Ambiguous loss of a loved one is a devastating experience for affected families and friends. As a Minister and member of the Government, I offer my deepest sympathies to family and friends who have been affected profoundly and sadly by these losses.

I thank the Minister for his reply.

I take some encouragement from the fact that some preliminary work has been done and this will be built on. Will the Minister give a commitment that the Department will examine some recommendations of what the best way to proceed would be and report them back to the suitable parties, be it the justice spokespeople or the House itself?

The missing persons bureau and Forensic Science Ireland do fantastic work. The science is there to bring resolution and truth to many people and families. There are many different reasons people go missing. Some are the victims of crime while others are victims of tragic circumstances. The majority of those in question meet lonely ends in this world. Many would have lived the last few months or years of their lives on the margins of their communities or, perhaps, their families. If the State does not do its best in identifying them, give them a resting place and reunite their remains with their families, then forever in death they will remain marginalised, outside and excluded. That is not something that we can stand over.

There are two choices for the Government and subsequent Governments. The first is to accept the status quo and rely on the combination of disconnected State bodies, imperfect infrastructure, the work of journalists and families to solve these mysteries and bring some truth. That is unacceptable. The second is to come up with the recommendation that will resolve this, provide a pathway for those families, as well as offering some kind of system and organisation in which they can trust and believe. It will not resolve or find the truth for all the cases. However, it will for some and, maybe, for most. That is something for which we should strive. I look forward to raising this further at the appropriate times in the House. I thank the Minister again for his response.

I will bring that request to the Minister for Justice, Deputy McEntee. While I do not want to speak for her by any means, I am sure the Government will look at examining recommendations. As I acknowledged in my own statement, the loss of a loved one in unknown circumstances is tragedy.
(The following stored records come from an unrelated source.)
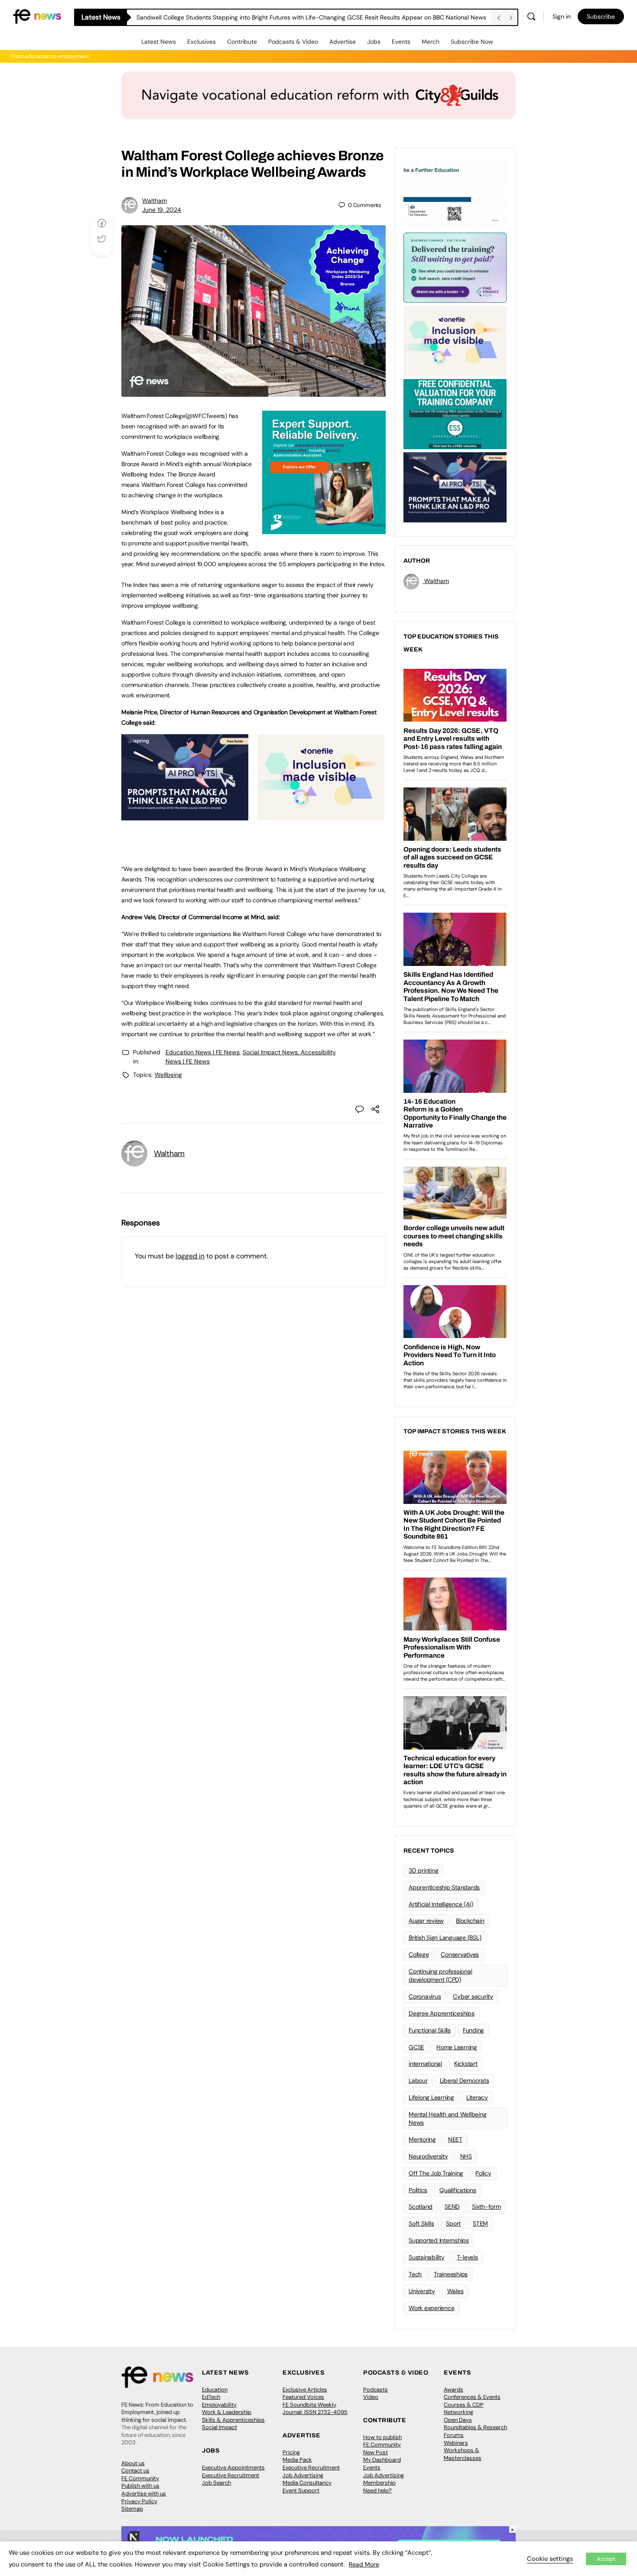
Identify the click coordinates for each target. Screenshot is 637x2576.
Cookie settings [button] (550, 2558)
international (425, 2063)
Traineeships (451, 2274)
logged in (190, 1255)
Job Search (216, 2482)
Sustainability (427, 2257)
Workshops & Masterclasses (462, 2454)
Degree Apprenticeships (441, 2013)
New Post (375, 2452)
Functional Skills (430, 2030)
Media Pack (297, 2459)
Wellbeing (168, 1075)
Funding (473, 2030)
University (422, 2291)
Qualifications (457, 2190)
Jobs (373, 41)
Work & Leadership (226, 2412)
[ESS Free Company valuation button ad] (455, 413)
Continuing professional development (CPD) (440, 1975)
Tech (415, 2274)
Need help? (377, 2490)
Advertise (342, 41)
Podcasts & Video (293, 41)
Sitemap (132, 2508)
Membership (379, 2482)
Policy (483, 2173)
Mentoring (422, 2139)
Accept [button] (606, 2559)
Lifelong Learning (431, 2097)
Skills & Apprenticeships (233, 2420)
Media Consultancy (307, 2482)
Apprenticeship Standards (444, 1887)
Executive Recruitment (230, 2475)
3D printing (423, 1870)
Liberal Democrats (464, 2080)
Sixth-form (486, 2206)
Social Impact (219, 2427)
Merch (430, 41)
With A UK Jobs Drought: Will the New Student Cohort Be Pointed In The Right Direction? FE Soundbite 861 (284, 17)
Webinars (456, 2442)
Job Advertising (303, 2475)
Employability (219, 2404)
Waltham (154, 200)
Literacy (477, 2097)
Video (370, 2397)
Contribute (242, 41)
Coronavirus (425, 1996)
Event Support (301, 2490)
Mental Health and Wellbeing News (448, 2118)
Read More (364, 2564)
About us (133, 2463)
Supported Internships (439, 2240)
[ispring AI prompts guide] (184, 816)
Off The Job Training (436, 2173)
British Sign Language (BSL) (445, 1937)
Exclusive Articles (305, 2389)
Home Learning (456, 2047)
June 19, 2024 (161, 210)
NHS (466, 2156)
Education (215, 2389)
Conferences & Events (472, 2397)
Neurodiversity (428, 2156)
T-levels (467, 2257)
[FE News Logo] (37, 15)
The pain associated with such loss is carried and felt by families and subsequent generations. When we hear of a body being identified, there is the mixed emotion of the absolute tragedy for the family. There is also, I suppose, a slight sense of relief and some final answers being provided to that family. This is what the Deputy is seeking to achieve.

The Minister wants to focus on the importance of national Missing Persons Day as part of a commemoration that the Department of Justice runs every year. It complements the existing international Missing Children's Day. It has several objectives including that it commemorates those who have gone missing and it also recognises the lasting trauma for their families and their friends. It also usefully draws attention to open or unsolved missing persons cases and creates an opportunity to provide information on available support services.

Forensic Science Ireland and An Garda Síochána have worked in partnership over the past number of years to develop a DNA testing facility for families of missing persons at the national Missing Persons Day ceremony. This partnership has served to enhance the ceremony from that of a commemorative event to one that is actually contributing to raising awareness of the significant contribution that DNA testing can bring to the conclusion of a considerable number of missing persons cases over recent years.

This year Missing Persons Day 2021 will continue in the same vital vein and will seek to raise public awareness of the crucial work undertaken by a range of justice and State agencies, as well as that carried out by community and voluntary organisations.